● Set task A:
Why does the first reply in the effective mass thread say that gravity does not need separate treatment? Answer in one to three sentences.

Carlo, so long as the parts are weighed and used at the same altitude then g is factored into the mass. The variation in gravity around the globe at sea level is not significant for EM calculation it would be less than mg.
Your calculation needs to add COM distance from the pivot for every component individually. In the attached SS you see column D is the COM distance from the pivot.
Your calculation needs to add COM distance from the pivot for every component individually. In the attached SS you see column D is the COM distance from the pivot.
Thanks, W. Maybe the spreadsheet i used calculates them on its own (it asks for the distance of the CW, and the length of the wand)
The results were not so different from my hand-made ones.
G -- my doubt is this (+ or - !). Huygens calculates the moment of inertia for any direction (inertial masses), while gravity acts just vertically. So how does it's component on the other directions enter into the calculation?
c
Ps - may you link that spreadsheet? seems better done than mine
The results were not so different from my hand-made ones.
G -- my doubt is this (+ or - !). Huygens calculates the moment of inertia for any direction (inertial masses), while gravity acts just vertically. So how does it's component on the other directions enter into the calculation?
c
Ps - may you link that spreadsheet? seems better done than mine
Hi Carlo,
Impressive all your TA research and execution you have done all these years including this last one. To calculate the effective mass I used the attached chart calculation, looks like yours, but not the distance CW R that seems too short ( 1 Cm ). By the way not sure this chart is 100% correct.
Best regards
Adelmo
Impressive all your TA research and execution you have done all these years including this last one. To calculate the effective mass I used the attached chart calculation, looks like yours, but not the distance CW R that seems too short ( 1 Cm ). By the way not sure this chart is 100% correct.
Best regards
Adelmo
How do you calculate (or judge) the Horizontal EM and resonance on the Niffy carriage please? i see the vertical pivoting around the wheels on the track, and one could calculate for the mass components i am sure, but Horizontal eludes my simple brain!

● Stored data entries:
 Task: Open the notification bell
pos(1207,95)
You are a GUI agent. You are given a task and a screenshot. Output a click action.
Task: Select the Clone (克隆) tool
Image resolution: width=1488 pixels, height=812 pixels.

● Set task B:
Swap "Select" for "Choose" throughout the stored data entries, and leave everything else unchanged.

● Correct output A:
As long as the parts are weighed and used at the same altitude, g is already factored into the mass. The variation in gravity around the globe at sea level is also too small to be significant for the EM calculation.

● Correct output B:
 Task: Open the notification bell
pos(1207,95)
You are a GUI agent. You are given a task and a screenshot. Output a click action.
Task: Choose the Clone (克隆) tool
Image resolution: width=1488 pixels, height=812 pixels.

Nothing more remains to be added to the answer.